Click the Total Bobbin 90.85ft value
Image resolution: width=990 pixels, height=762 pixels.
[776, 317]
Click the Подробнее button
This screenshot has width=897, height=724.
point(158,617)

--

* **待办任务**:
把以上记录逐行转换为JSON字符串列表，每行一个字符串，略去空行。

* **本题结果**:
[
  "Click the Total Bobbin 90.85ft value",
  "Image resolution: width=990 pixels, height=762 pixels.",
  "[776, 317]",
  "Click the Подробнее button",
  "This screenshot has width=897, height=724.",
  "point(158,617)"
]